■ **TEXT SHOWN**:
◇ ◇ ◇

A Response to +972’s Joseph Dana and Noam Sheizaf

The following is a response to two pieces that appeared at +972, and is cross-posted there. Links to Dana’s and Sheizaf’s pieces appear in the body of my reply. Dana’s reply to me is below, followed by my reply to him, which is not yet up at +972.  

I’ve recently read Joseph’s piece mentioning me and Noam’s piece responding to my book excerpt in Slate. Out of respect for +972 and its readers, and surprise at the imprecision of both these posts, I’m taking the time to respond.

First, regarding Joseph’s piece, “A Sad Commentary”: In the course of criticizing an article by Bernard Avishai, Joseph, you also refer to a recent column I wrote in the American Prospect. Brief as the reference is, it includes two errors.

Introducing your criticism of what you claim are my views, you refer to me as “living in the same formerly Palestinian Baka neighborhood of West Jerusalem.” As a point of fact: I don’t live in Baka. I don’t believe it would be relevant if I did, for the same reason that I wouldn’t make an ad hominem argument against a Palestinian living in a formerly Jewish house in Sheikh Jarrah. I don’t think the current residents are responsible for events of 63 years ago. That said, reporting that I live in Baka without checking is sloppy journalism.

And a point of substance: Contrary to what you wrote, I have never claimed that “Western liberal Zionists living in Israel” are the “true ‘realistic, moderate progressives’ who will solve the region’s problems.”

My article, “Why Are They So Angry,” describes the shrill debate about Israel within the American Jewish community. I criticize a particular kind of diaspora nationalist who takes an uncompromising and rigid position on events in a far-away homeland. I mention diaspora Palestinians who do this in the context of a more extensive critique of diaspora Jews who do the same. And I argue that fear of being associated with such an extreme position is no excuse for moderates to remain silent.

The position you ascribe to me is not one I expressed in this article or elsewhere, and attributing it to me is, again, sloppy.

Noam’s post, “Gershom Gorenberg and ‘The Mystery of 1948,“ on Slate’s excerpt from my book, The Unmaking of Israel, begins by asking whether Slate’s headline fits my intentions and whether I wrote it. I’d think that anyone working in journalism would know the answer to the latter question: Headlines are written by editors. They are packaging.

In the excerpt, I addressed – inter alia – an issue that arises frequently in debate about 1948: whether the “Jewish leadership planned from the start to expel the Arabs.” I answer that the evidence is lacking for existence of such a plan – and that the report of the Situation Committee, hitherto not examined by historians studying this issue, provides evidence of the opposite: Zionist planning for the new state anticipated that the Arab population would remain in place.

Noam, your response to my first point is:

…the reason “evidence [for plans of transfer] is missing,” is because Israel has never released these bits in the archives, like it did with most documents from that time. So the public papers reveal what’s necessary to be revealed and conceal the rest…

It’s true that some material from 1948 has not been released. A tremendous amount has, and the documents shattered the classic Israeli narrative that denied all Israeli responsibility for the Nakba.

◇ ◇ ◇

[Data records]
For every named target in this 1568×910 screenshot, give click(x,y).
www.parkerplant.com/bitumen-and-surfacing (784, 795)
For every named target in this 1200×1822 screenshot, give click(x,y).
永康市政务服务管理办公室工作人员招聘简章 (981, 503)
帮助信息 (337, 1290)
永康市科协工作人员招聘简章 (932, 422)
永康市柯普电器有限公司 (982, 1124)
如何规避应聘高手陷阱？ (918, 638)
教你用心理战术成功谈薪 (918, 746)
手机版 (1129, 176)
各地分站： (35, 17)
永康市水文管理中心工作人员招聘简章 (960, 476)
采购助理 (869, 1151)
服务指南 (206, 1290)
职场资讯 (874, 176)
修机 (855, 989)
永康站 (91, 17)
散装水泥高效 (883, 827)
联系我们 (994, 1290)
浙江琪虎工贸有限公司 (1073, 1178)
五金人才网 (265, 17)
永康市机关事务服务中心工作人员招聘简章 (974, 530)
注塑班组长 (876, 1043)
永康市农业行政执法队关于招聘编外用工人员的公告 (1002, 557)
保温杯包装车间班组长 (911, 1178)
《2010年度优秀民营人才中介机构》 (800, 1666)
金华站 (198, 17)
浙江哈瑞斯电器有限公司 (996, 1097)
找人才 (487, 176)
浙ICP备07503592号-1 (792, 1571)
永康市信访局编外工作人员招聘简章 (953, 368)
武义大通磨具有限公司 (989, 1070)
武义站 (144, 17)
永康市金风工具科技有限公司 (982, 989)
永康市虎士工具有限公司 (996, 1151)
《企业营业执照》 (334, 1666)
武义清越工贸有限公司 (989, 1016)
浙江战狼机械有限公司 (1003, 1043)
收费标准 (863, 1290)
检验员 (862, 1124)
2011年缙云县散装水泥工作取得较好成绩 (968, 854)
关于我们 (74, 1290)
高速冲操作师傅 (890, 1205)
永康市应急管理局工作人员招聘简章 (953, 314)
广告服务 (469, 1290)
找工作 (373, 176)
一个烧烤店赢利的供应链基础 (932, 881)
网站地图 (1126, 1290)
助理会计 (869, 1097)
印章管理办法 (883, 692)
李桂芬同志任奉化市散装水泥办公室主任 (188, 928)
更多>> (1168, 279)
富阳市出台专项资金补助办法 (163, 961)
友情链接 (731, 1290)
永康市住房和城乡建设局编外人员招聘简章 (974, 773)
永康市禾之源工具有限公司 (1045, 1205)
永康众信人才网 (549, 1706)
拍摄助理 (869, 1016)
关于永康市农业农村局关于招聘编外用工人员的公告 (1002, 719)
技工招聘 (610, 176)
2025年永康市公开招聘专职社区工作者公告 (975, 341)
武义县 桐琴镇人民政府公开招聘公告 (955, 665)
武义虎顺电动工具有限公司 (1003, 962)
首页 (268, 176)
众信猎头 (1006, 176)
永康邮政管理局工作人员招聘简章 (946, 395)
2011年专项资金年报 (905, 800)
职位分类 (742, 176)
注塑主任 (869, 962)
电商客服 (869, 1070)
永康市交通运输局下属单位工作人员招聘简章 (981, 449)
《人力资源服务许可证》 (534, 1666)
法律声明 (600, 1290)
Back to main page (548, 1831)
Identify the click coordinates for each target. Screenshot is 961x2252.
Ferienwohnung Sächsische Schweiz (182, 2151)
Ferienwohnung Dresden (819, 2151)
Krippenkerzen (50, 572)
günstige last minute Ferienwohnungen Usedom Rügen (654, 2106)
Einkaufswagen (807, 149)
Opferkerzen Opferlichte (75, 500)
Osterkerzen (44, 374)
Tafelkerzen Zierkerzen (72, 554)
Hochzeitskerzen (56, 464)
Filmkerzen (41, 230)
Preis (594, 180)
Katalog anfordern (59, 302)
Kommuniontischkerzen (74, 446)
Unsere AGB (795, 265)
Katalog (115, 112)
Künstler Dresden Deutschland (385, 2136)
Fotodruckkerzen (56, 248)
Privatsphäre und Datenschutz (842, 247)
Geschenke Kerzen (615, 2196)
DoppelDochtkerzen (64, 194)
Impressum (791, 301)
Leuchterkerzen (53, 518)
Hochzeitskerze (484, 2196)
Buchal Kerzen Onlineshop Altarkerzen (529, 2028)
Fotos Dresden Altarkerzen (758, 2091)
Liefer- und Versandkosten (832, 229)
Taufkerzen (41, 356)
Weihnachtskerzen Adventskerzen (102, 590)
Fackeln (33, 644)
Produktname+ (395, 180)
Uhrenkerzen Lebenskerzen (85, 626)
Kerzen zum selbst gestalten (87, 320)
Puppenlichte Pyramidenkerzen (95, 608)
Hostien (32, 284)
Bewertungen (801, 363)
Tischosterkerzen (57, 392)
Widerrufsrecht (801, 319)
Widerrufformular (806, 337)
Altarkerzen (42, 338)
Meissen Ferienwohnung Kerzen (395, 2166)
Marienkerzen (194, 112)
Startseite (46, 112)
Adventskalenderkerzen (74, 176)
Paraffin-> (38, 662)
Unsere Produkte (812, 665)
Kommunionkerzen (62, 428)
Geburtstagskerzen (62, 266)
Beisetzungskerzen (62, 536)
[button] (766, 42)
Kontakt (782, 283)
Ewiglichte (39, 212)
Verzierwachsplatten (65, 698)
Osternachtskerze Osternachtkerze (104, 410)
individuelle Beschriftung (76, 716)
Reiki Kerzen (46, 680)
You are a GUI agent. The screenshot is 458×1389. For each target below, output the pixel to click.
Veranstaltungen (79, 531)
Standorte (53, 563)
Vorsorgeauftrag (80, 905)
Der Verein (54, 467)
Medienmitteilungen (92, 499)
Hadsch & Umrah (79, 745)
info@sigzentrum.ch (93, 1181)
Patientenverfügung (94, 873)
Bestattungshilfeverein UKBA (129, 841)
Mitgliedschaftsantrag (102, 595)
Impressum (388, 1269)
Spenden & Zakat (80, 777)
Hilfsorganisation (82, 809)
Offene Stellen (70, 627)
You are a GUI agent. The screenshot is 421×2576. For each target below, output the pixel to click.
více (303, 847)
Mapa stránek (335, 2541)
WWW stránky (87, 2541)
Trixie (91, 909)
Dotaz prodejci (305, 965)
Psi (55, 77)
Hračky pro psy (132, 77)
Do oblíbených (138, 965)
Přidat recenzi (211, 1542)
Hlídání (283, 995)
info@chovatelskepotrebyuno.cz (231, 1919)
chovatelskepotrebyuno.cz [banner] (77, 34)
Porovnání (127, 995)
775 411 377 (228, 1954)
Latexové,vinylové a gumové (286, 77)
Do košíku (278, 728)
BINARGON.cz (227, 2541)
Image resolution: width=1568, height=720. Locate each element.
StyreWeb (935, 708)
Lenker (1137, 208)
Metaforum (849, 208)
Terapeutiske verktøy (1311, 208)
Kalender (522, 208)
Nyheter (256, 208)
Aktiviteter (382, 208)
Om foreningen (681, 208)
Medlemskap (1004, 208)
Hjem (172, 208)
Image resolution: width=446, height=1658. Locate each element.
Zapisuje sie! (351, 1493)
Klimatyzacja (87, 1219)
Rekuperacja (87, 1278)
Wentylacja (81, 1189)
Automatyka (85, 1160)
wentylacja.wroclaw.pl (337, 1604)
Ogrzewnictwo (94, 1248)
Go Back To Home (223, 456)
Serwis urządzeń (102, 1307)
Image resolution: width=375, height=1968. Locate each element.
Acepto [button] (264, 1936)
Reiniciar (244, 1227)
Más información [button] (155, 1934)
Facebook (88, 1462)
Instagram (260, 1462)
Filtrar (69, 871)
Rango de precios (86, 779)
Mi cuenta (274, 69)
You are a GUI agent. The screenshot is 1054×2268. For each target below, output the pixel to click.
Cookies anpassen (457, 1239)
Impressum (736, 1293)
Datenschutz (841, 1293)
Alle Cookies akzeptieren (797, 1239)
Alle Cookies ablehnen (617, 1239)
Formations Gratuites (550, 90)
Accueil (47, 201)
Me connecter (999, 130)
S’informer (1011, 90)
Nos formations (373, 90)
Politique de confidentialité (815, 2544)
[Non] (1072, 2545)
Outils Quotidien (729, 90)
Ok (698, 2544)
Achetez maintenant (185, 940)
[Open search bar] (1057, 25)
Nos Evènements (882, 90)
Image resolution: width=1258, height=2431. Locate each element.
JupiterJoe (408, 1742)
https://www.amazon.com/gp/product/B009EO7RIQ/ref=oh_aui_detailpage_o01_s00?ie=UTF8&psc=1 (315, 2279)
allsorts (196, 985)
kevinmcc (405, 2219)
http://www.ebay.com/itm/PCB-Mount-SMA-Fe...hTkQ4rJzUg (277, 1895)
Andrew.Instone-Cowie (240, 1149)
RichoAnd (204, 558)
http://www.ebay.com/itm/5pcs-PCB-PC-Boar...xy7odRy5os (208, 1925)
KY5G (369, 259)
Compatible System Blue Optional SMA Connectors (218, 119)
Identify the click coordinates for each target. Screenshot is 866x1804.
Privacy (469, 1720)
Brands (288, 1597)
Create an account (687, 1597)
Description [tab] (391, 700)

◇ ◇ ◇

■ **WRITTEN REQUEST**:
Write the next part of the response to Joseph Dana and Noam Sheizaf, starting after its final sentence. The data records are unrelated to this task.

■ **RESULT BELOW**:
But to profess to know what’s in the material that remains secret, and why it is still classified, is to draw conclusions in advance and insist that the evidence must exist for what one already “knows.” Neither in journalism nor in historical research is this acceptable.

Here my personal experience of looking at new material is relevant. I examined the Situation Committee report on a colleague’s recommendation while researching The Unmaking of Israel. He knew of the report – the Zionist leadership’s administrative plan for the state-to-be – and suggested that if it made no mention of the Arab population, the strong implication would be that Jewish leaders planned to expel Palestine’s Arabs. Had the report borne out the hypothesis, I would have reported this.

In the event, I discovered that the plan, completed in April 1948, assumes that the Arab population of Safed, Tiberias, Beit Shean and other towns, and of 248 Arab villages assigned by the UN partition decision to the Jewish state, would remain where they were living and would be the new government’s responsibility. Having found the opposite of the hypothesis I was checking, should I have refrained from reporting it?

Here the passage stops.